Provided data =
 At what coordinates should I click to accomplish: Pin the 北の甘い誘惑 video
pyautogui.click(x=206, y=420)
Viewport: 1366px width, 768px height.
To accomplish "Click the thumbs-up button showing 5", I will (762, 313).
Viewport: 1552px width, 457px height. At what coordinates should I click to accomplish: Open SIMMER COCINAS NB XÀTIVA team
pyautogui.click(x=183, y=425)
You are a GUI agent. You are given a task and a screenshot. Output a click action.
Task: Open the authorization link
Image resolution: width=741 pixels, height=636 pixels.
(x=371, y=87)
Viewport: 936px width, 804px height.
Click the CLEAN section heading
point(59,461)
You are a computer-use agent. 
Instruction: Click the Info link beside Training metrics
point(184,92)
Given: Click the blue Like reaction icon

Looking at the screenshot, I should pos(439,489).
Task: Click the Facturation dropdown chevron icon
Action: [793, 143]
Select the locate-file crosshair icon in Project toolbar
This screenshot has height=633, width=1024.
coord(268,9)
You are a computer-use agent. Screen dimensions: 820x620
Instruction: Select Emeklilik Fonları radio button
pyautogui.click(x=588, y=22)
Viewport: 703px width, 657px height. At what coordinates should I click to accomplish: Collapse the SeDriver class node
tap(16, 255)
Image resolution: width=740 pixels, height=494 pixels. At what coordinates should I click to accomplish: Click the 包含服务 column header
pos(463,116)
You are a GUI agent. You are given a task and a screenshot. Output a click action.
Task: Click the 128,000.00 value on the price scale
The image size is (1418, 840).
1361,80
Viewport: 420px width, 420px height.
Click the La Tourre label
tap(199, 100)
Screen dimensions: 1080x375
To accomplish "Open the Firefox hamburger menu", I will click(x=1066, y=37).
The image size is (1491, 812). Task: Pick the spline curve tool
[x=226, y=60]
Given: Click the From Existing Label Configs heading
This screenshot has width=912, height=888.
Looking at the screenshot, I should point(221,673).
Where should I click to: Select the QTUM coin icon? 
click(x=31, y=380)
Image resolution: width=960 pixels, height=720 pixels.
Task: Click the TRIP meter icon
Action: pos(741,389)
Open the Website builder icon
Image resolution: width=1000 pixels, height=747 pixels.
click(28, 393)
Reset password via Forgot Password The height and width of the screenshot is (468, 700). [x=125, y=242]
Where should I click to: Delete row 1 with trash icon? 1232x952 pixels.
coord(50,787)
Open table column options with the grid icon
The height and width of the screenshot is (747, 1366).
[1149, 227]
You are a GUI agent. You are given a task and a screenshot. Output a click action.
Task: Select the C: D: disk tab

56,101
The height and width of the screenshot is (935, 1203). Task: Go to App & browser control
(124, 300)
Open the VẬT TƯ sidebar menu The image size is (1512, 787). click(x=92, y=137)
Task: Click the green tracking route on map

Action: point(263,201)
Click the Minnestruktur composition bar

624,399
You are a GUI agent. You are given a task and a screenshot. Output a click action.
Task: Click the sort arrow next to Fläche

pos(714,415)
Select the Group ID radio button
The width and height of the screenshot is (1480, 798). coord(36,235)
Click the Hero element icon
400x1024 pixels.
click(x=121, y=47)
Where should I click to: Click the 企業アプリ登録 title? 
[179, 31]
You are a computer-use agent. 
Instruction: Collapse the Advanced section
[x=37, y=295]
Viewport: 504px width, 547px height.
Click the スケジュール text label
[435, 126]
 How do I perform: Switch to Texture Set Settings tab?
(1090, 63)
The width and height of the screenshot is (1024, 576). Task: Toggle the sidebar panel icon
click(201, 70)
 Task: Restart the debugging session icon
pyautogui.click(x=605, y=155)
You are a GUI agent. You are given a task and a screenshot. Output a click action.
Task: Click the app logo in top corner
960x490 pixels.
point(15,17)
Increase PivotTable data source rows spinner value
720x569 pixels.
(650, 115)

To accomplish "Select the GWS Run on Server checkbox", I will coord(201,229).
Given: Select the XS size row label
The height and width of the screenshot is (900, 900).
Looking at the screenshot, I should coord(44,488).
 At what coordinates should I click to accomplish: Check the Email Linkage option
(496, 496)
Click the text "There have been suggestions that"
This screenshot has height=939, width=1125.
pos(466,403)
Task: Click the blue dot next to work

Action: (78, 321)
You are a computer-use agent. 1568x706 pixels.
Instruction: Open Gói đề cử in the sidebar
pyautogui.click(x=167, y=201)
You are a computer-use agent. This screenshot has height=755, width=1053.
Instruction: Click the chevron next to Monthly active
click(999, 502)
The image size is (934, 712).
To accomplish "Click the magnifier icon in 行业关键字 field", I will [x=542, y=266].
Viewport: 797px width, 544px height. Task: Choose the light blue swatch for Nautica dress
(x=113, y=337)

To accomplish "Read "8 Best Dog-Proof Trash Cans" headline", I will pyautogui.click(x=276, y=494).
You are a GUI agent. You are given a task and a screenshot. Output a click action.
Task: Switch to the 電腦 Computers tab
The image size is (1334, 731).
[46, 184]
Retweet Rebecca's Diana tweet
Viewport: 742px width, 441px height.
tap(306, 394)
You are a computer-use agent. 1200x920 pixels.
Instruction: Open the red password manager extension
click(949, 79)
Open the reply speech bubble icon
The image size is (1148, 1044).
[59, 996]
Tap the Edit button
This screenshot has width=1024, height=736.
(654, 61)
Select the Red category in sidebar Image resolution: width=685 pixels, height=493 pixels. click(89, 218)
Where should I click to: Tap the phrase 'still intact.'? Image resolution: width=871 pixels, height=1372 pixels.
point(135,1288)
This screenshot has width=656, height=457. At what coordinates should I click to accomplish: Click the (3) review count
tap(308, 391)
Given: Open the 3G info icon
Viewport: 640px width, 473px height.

Task directions = Every record above is to be transcribed exactly as written.

Result of this exercise =
 At what coordinates should I click to accomplish: Pin the 北の甘い誘惑 video
pyautogui.click(x=206, y=420)
Viewport: 1366px width, 768px height.
To accomplish "Click the thumbs-up button showing 5", I will (762, 313).
Viewport: 1552px width, 457px height. At what coordinates should I click to accomplish: Open SIMMER COCINAS NB XÀTIVA team
pyautogui.click(x=183, y=425)
You are a GUI agent. You are given a task and a screenshot. Output a click action.
Task: Open the authorization link
Image resolution: width=741 pixels, height=636 pixels.
(x=371, y=87)
Viewport: 936px width, 804px height.
Click the CLEAN section heading
point(59,461)
You are a computer-use agent. 
Instruction: Click the Info link beside Training metrics
point(184,92)
Given: Click the blue Like reaction icon

Looking at the screenshot, I should pos(439,489).
Task: Click the Facturation dropdown chevron icon
Action: [793, 143]
Select the locate-file crosshair icon in Project toolbar
This screenshot has height=633, width=1024.
coord(268,9)
You are a computer-use agent. Screen dimensions: 820x620
Instruction: Select Emeklilik Fonları radio button
pyautogui.click(x=588, y=22)
Viewport: 703px width, 657px height. At what coordinates should I click to accomplish: Collapse the SeDriver class node
tap(16, 255)
Image resolution: width=740 pixels, height=494 pixels. At what coordinates should I click to accomplish: Click the 包含服务 column header
pos(463,116)
You are a GUI agent. You are given a task and a screenshot. Output a click action.
Task: Click the 128,000.00 value on the price scale
The image size is (1418, 840).
1361,80
Viewport: 420px width, 420px height.
Click the La Tourre label
tap(199, 100)
Screen dimensions: 1080x375
To accomplish "Open the Firefox hamburger menu", I will click(x=1066, y=37).
The image size is (1491, 812). Task: Pick the spline curve tool
[x=226, y=60]
Given: Click the From Existing Label Configs heading
This screenshot has width=912, height=888.
Looking at the screenshot, I should point(221,673).
Where should I click to: Select the QTUM coin icon? 
click(x=31, y=380)
Image resolution: width=960 pixels, height=720 pixels.
Task: Click the TRIP meter icon
Action: pos(741,389)
Open the Website builder icon
Image resolution: width=1000 pixels, height=747 pixels.
click(28, 393)
Reset password via Forgot Password The height and width of the screenshot is (468, 700). [x=125, y=242]
Where should I click to: Delete row 1 with trash icon? 1232x952 pixels.
coord(50,787)
Open table column options with the grid icon
The height and width of the screenshot is (747, 1366).
[1149, 227]
You are a GUI agent. You are given a task and a screenshot. Output a click action.
Task: Select the C: D: disk tab

56,101
The height and width of the screenshot is (935, 1203). Task: Go to App & browser control
(124, 300)
Open the VẬT TƯ sidebar menu The image size is (1512, 787). click(x=92, y=137)
Task: Click the green tracking route on map

Action: point(263,201)
Click the Minnestruktur composition bar

624,399
You are a GUI agent. You are given a task and a screenshot. Output a click action.
Task: Click the sort arrow next to Fläche

pos(714,415)
Select the Group ID radio button
The width and height of the screenshot is (1480, 798). coord(36,235)
Click the Hero element icon
400x1024 pixels.
click(x=121, y=47)
Where should I click to: Click the 企業アプリ登録 title? 
[179, 31]
You are a computer-use agent. 
Instruction: Collapse the Advanced section
[x=37, y=295]
Viewport: 504px width, 547px height.
Click the スケジュール text label
[435, 126]
 How do I perform: Switch to Texture Set Settings tab?
(1090, 63)
The width and height of the screenshot is (1024, 576). Task: Toggle the sidebar panel icon
click(201, 70)
 Task: Restart the debugging session icon
pyautogui.click(x=605, y=155)
You are a GUI agent. You are given a task and a screenshot. Output a click action.
Task: Click the app logo in top corner
960x490 pixels.
point(15,17)
Increase PivotTable data source rows spinner value
720x569 pixels.
(650, 115)

To accomplish "Select the GWS Run on Server checkbox", I will coord(201,229).
Given: Select the XS size row label
The height and width of the screenshot is (900, 900).
Looking at the screenshot, I should coord(44,488).
 At what coordinates should I click to accomplish: Check the Email Linkage option
(496, 496)
Click the text "There have been suggestions that"
This screenshot has height=939, width=1125.
pos(466,403)
Task: Click the blue dot next to work

Action: (78, 321)
You are a computer-use agent. 1568x706 pixels.
Instruction: Open Gói đề cử in the sidebar
pyautogui.click(x=167, y=201)
You are a computer-use agent. This screenshot has height=755, width=1053.
Instruction: Click the chevron next to Monthly active
click(999, 502)
The image size is (934, 712).
To accomplish "Click the magnifier icon in 行业关键字 field", I will [x=542, y=266].
Viewport: 797px width, 544px height. Task: Choose the light blue swatch for Nautica dress
(x=113, y=337)

To accomplish "Read "8 Best Dog-Proof Trash Cans" headline", I will pyautogui.click(x=276, y=494).
You are a GUI agent. You are given a task and a screenshot. Output a click action.
Task: Switch to the 電腦 Computers tab
The image size is (1334, 731).
[46, 184]
Retweet Rebecca's Diana tweet
Viewport: 742px width, 441px height.
tap(306, 394)
You are a computer-use agent. 1200x920 pixels.
Instruction: Open the red password manager extension
click(949, 79)
Open the reply speech bubble icon
The image size is (1148, 1044).
[59, 996]
Tap the Edit button
This screenshot has width=1024, height=736.
(654, 61)
Select the Red category in sidebar Image resolution: width=685 pixels, height=493 pixels. click(89, 218)
Where should I click to: Tap the phrase 'still intact.'? Image resolution: width=871 pixels, height=1372 pixels.
point(135,1288)
This screenshot has width=656, height=457. At what coordinates should I click to accomplish: Click the (3) review count
tap(308, 391)
Given: Open the 3G info icon
Viewport: 640px width, 473px height.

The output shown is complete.